What to work on: The records that appear below are to be restated word for word.
▬▬▬
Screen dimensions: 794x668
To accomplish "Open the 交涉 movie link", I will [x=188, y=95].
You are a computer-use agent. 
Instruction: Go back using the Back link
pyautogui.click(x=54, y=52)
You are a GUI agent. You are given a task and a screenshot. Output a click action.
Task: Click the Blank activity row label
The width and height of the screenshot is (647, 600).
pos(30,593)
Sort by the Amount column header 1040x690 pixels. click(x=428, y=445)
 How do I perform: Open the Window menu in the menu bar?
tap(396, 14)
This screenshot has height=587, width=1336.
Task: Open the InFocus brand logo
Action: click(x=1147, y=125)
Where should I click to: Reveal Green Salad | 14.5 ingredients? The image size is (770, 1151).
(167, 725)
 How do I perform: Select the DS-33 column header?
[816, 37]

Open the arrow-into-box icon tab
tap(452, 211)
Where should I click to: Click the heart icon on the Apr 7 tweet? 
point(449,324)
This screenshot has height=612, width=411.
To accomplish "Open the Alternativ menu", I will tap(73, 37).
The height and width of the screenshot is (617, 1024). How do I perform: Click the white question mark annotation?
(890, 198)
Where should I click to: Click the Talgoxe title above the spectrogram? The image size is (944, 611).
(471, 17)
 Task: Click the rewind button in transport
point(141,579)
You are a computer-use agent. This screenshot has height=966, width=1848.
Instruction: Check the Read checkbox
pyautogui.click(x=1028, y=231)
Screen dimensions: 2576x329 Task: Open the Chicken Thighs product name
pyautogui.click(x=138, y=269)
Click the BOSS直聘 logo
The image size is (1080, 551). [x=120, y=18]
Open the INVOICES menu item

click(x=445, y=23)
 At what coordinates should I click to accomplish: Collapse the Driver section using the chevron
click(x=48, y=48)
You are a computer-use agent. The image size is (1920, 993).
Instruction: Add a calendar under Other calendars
▬▬▬
Result of this exercise:
Screen dimensions: 794x668
To accomplish "Open the 交涉 movie link", I will [x=188, y=95].
You are a computer-use agent. 
Instruction: Go back using the Back link
pyautogui.click(x=54, y=52)
You are a GUI agent. You are given a task and a screenshot. Output a click action.
Task: Click the Blank activity row label
The width and height of the screenshot is (647, 600).
pos(30,593)
Sort by the Amount column header 1040x690 pixels. click(x=428, y=445)
 How do I perform: Open the Window menu in the menu bar?
tap(396, 14)
This screenshot has height=587, width=1336.
Task: Open the InFocus brand logo
Action: click(x=1147, y=125)
Where should I click to: Reveal Green Salad | 14.5 ingredients? The image size is (770, 1151).
(167, 725)
 How do I perform: Select the DS-33 column header?
[816, 37]

Open the arrow-into-box icon tab
tap(452, 211)
Where should I click to: Click the heart icon on the Apr 7 tweet? 
point(449,324)
This screenshot has height=612, width=411.
To accomplish "Open the Alternativ menu", I will tap(73, 37).
The height and width of the screenshot is (617, 1024). How do I perform: Click the white question mark annotation?
(890, 198)
Where should I click to: Click the Talgoxe title above the spectrogram? The image size is (944, 611).
(471, 17)
 Task: Click the rewind button in transport
point(141,579)
You are a computer-use agent. This screenshot has height=966, width=1848.
Instruction: Check the Read checkbox
pyautogui.click(x=1028, y=231)
Screen dimensions: 2576x329 Task: Open the Chicken Thighs product name
pyautogui.click(x=138, y=269)
Click the BOSS直聘 logo
The image size is (1080, 551). [x=120, y=18]
Open the INVOICES menu item

click(x=445, y=23)
 At what coordinates should I click to accomplish: Collapse the Driver section using the chevron
click(x=48, y=48)
You are a computer-use agent. The image size is (1920, 993).
Instruction: Add a calendar under Other calendars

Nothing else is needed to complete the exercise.